A faithful copy of each record is required, minus the images.

▶ _Record set_
______________________________
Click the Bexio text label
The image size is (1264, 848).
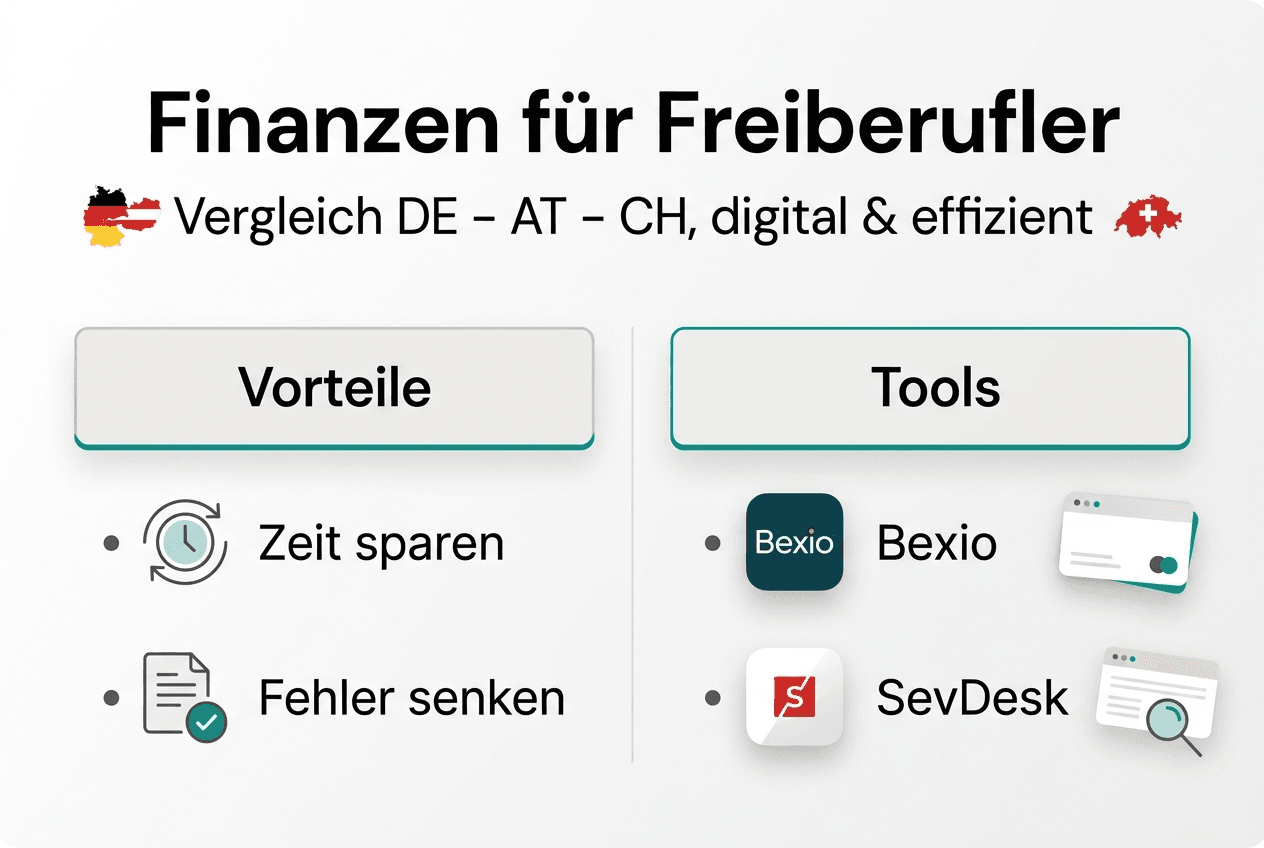pos(936,543)
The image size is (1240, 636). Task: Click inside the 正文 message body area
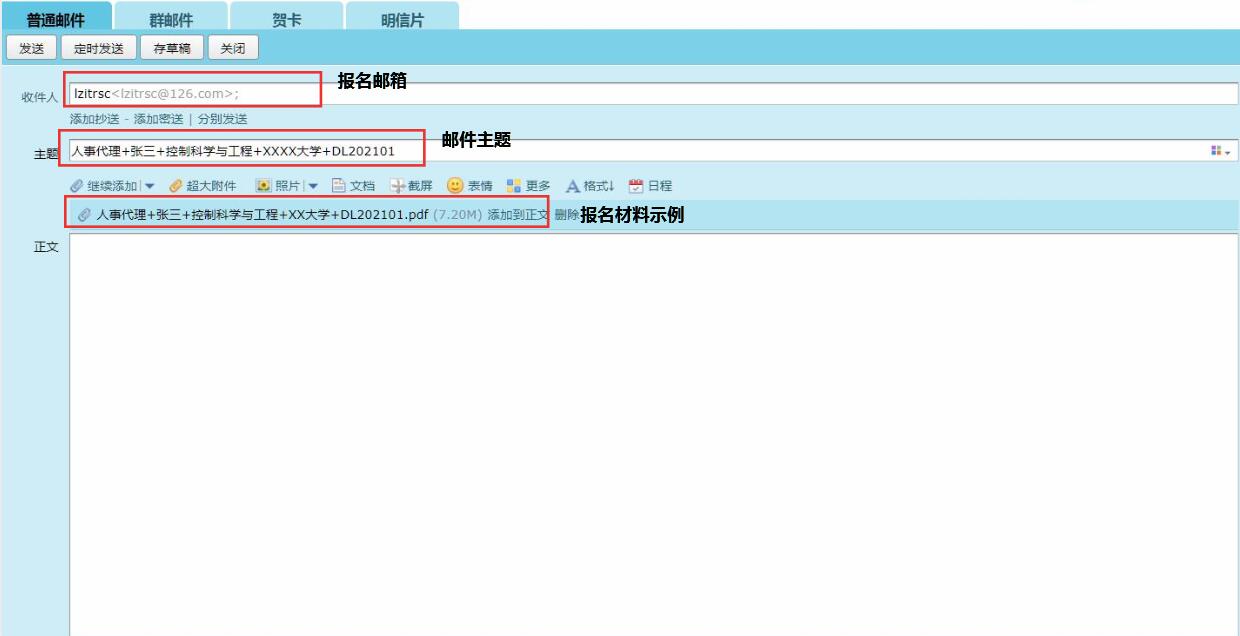point(650,430)
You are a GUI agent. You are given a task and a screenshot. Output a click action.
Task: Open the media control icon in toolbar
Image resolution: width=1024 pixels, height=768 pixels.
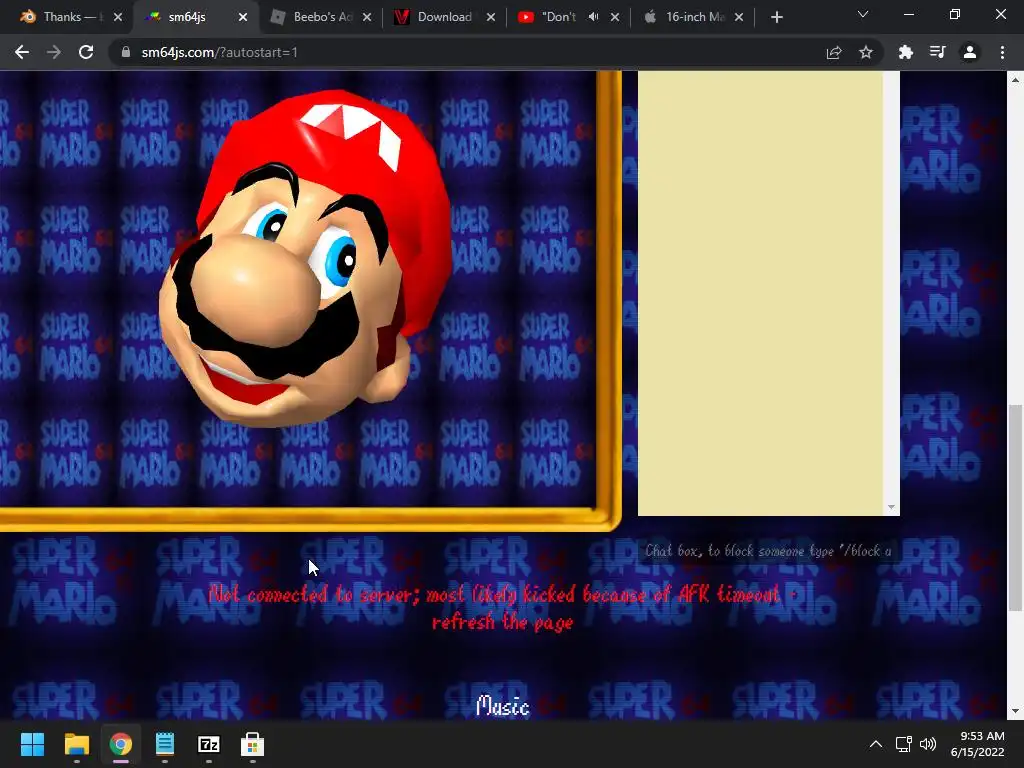(938, 53)
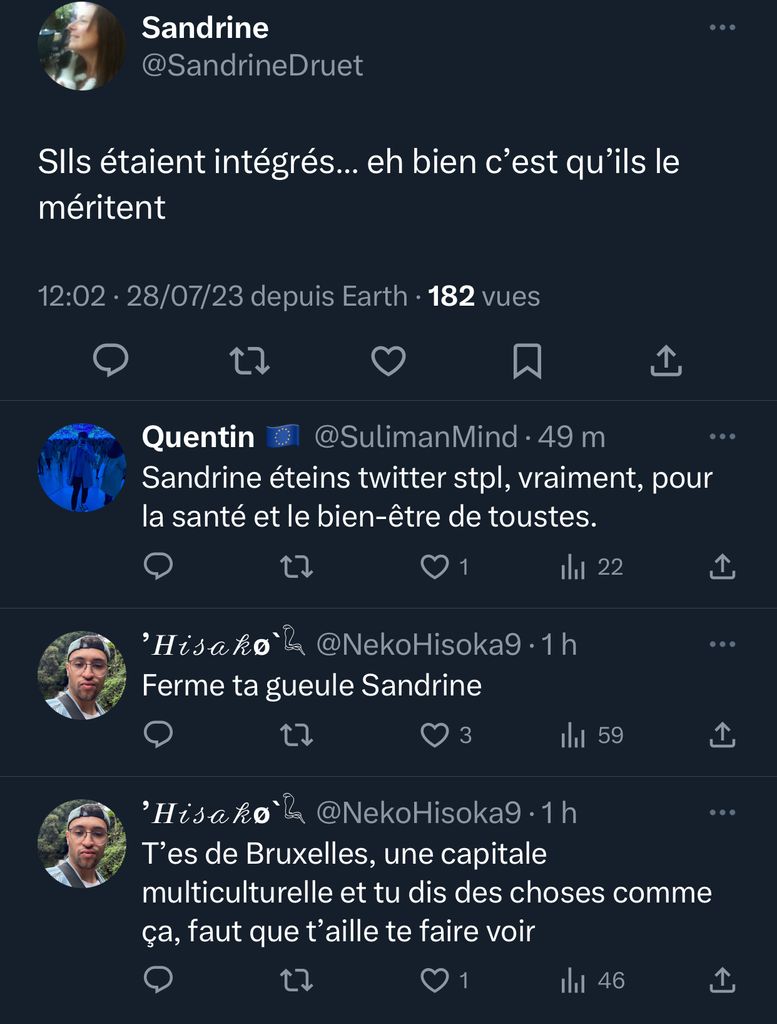The image size is (777, 1024).
Task: Open more options on 'Ferme ta gueule' reply
Action: click(x=722, y=645)
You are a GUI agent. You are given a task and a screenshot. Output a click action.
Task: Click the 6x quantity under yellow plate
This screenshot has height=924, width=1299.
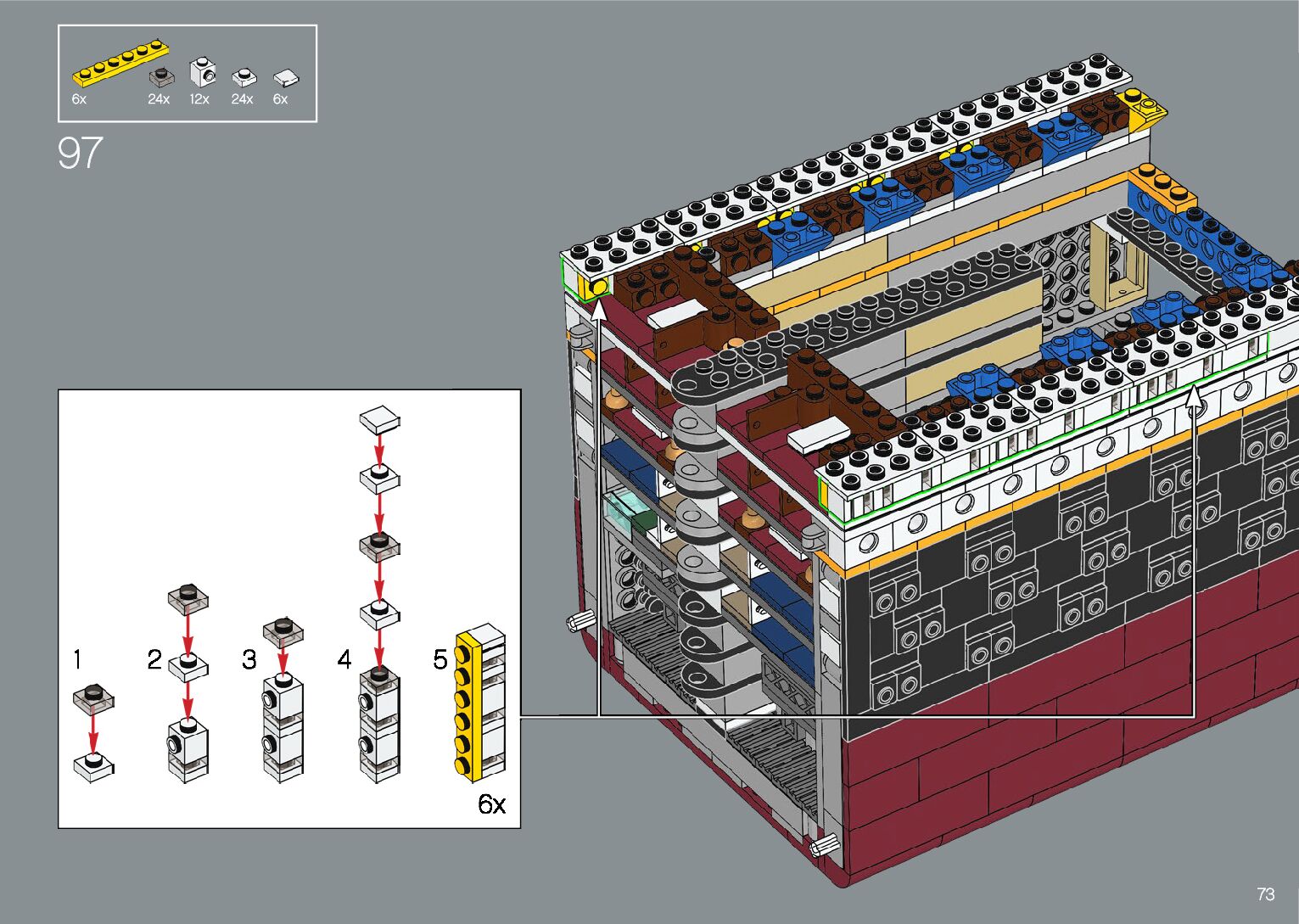coord(79,99)
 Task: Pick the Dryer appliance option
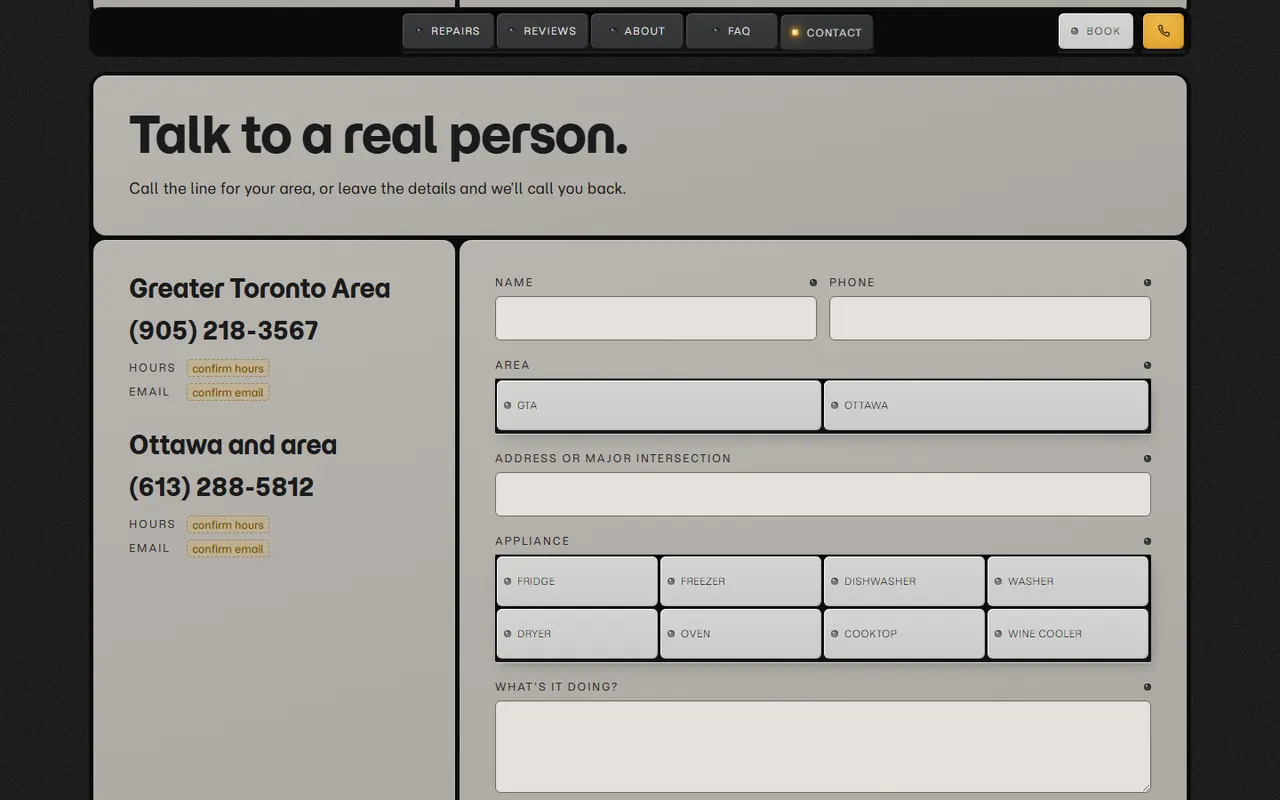pyautogui.click(x=577, y=634)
______________________________
▶ _Answer below_
Click the Bexio text label
The image size is (1264, 848).
pos(936,543)
The image size is (1240, 636). Task: Click inside the 正文 message body area
point(650,430)
You are a GUI agent. You are given a task and a screenshot. Output a click action.
Task: Open the media control icon in toolbar
Image resolution: width=1024 pixels, height=768 pixels.
(938, 53)
The image size is (777, 1024).
Task: Open more options on 'Ferme ta gueule' reply
Action: click(x=722, y=645)
You are a GUI agent. You are given a task and a screenshot. Output a click action.
Task: Click the 6x quantity under yellow plate
This screenshot has height=924, width=1299.
coord(79,99)
 Task: Pick the Dryer appliance option
pyautogui.click(x=577, y=634)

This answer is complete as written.